Chapter 22 Model-based Clustering

Traditional clustering algorithms such as k-means (Chapter 20) and hierarchical (Chapter 21) clustering are heuristic-based algorithms that derive clusters directly based on the data rather than incorporating a measure of probability or uncertainty to the cluster assignments. Model-based clustering attempts to address this concern and provide soft assignment where observations have a probability of belonging to each cluster. Moreover, model-based clustering provides the added benefit of automatically identifying the optimal number of clusters. This chapter covers Gaussian mixture models, which are one of the most popular model-based clustering approaches available.

22.1 Prerequisites

For this chapter we’ll use the following packages with the emphasis on mclust (Fraley, Raftery, and Scrucca 2019):

# Helper packages
library(dplyr)    # for data manipulation
library(ggplot2)  # for data visualization

# Modeling packages
library(mclust)   # for fitting clustering algorithms

To illustrate the main concepts of model-based clustering we’ll use the geyser data provided by the MASS package along with the my_basket data.

data(geyser, package = 'MASS')

url <- "https://koalaverse.github.io/homlr/data/my_basket.csv"
my_basket <- readr::read_csv(url)

22.2 Measuring probability and uncertainty

The key idea behind model-based clustering is that the data are considered as coming from a mixture of underlying probability distributions. The most popular approach is the Gaussian mixture model (GMM) (Banfield and Raftery 1993) where each observation is assumed to be distributed as one of $k$ multivariate-normal distributions, where $k$ is the number of clusters (commonly referred to as components in model-based clustering).
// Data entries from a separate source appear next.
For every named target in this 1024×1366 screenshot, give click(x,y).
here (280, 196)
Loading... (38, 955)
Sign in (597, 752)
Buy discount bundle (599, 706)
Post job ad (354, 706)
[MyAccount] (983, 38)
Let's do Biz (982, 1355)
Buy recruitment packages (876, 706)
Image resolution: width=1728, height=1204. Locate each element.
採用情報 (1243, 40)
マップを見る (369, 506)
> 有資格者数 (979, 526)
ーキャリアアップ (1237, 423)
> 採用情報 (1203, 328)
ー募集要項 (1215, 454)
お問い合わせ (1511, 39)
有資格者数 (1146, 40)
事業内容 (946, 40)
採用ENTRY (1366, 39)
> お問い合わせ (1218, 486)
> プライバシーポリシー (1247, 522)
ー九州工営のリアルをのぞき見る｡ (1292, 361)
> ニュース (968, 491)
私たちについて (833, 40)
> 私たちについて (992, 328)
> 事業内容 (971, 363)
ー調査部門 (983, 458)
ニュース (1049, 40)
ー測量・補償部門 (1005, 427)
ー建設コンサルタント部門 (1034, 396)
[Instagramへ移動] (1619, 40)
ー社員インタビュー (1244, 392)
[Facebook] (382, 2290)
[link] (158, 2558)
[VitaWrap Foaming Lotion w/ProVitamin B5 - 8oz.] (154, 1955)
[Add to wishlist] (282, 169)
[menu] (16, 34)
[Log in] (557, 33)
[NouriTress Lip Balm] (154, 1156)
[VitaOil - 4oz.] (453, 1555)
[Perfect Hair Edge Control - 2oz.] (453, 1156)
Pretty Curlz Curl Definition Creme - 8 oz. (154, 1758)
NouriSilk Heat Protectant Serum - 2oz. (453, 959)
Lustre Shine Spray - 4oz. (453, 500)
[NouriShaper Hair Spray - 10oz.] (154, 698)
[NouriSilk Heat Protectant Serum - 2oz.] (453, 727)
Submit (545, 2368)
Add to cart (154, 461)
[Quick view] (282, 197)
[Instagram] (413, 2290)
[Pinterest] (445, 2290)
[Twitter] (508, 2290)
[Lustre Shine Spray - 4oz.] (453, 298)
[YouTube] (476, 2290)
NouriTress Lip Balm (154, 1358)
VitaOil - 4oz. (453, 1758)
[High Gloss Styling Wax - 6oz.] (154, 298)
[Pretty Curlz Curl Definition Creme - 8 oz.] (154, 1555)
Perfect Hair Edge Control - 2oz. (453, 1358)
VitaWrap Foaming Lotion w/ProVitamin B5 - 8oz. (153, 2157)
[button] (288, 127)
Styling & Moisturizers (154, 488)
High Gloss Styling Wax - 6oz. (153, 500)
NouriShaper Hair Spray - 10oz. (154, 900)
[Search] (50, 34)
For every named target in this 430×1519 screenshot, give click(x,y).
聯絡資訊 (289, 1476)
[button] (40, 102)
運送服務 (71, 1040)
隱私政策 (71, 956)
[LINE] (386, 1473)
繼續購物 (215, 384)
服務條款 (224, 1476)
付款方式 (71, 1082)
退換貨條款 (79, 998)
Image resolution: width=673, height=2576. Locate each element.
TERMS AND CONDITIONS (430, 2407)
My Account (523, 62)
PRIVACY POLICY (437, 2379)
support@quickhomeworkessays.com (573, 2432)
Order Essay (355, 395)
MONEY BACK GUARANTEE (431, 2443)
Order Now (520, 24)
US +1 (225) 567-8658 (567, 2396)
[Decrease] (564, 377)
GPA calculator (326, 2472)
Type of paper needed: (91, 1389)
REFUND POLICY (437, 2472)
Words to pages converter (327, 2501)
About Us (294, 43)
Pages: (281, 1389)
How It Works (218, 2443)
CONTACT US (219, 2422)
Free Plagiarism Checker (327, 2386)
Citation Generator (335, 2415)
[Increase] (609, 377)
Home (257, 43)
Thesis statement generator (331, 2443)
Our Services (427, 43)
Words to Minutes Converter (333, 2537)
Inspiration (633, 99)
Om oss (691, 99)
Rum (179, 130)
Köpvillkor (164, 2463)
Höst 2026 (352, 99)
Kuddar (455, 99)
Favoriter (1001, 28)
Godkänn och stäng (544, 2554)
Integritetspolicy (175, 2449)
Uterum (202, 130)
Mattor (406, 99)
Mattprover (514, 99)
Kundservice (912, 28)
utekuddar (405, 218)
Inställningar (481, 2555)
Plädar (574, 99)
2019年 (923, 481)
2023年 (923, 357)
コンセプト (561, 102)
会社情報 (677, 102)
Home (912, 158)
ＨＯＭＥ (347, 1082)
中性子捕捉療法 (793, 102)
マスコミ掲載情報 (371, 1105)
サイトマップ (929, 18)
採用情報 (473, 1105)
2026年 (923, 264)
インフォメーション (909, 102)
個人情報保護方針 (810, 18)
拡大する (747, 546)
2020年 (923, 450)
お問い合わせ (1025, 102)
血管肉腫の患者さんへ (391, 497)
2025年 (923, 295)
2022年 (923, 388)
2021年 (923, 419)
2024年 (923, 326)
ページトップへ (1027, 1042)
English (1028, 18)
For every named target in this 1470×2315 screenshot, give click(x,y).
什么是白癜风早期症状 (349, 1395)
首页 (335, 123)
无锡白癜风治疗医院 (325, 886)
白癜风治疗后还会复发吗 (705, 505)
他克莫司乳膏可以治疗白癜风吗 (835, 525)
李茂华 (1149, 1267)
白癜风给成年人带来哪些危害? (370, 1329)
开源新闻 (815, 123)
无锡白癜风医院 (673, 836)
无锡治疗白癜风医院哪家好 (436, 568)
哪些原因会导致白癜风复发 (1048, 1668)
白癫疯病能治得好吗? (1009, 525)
For a comprehensive review of model-based clustering, see Fraley and Raftery (2002).

GMMs are founded on the multivariate normal (Gaussian) distribution where $p$ variables ($X_1, X_2, \dots, X_p$) are assumed to have means $\mu = \left(\mu_1, \mu_2, \dots, \mu_p\right)$ and a covariance matrix $\Sigma$, which describes the joint variability (i.e., covariance) between each pair of variables:

\[\begin{equation} \tag{22.1} \sum = \left[\begin{array}{cccc} \sigma_{1}^{2} & \sigma_{1, 2} & \cdots & \sigma_{1, p} \\ \sigma_{2, 1} & \sigma_{2}^{2} & \cdots & \sigma_{2, p} \\ \vdots & \vdots & \ddots & \vdots \\ \sigma_{p, 1} & \sigma_{p, 2}^{2} & \cdots & \sigma_{p}^{2} \end{array}\right]. \end{equation}\]

Note that $\Sigma$ contains $p$ variances ($\sigma_1^2, \sigma_2^2, \dots, \sigma_p^2$) and $p\left(p - 1\right) / 2$ unique covariances $\sigma_{i, j}$ ($i \ne j$); note that $\sigma_{i, j} = \sigma_{j, i}$. A multivariate-normal distribution with mean $\mu$ and covariance $|sigma$ is notationally represented by Equation (22.2):

\[\begin{equation} \tag{22.2} \left(X_1, X_2, \dots, X_p\right) \sim N_p \left( \mu, \Sigma \right). \end{equation}\]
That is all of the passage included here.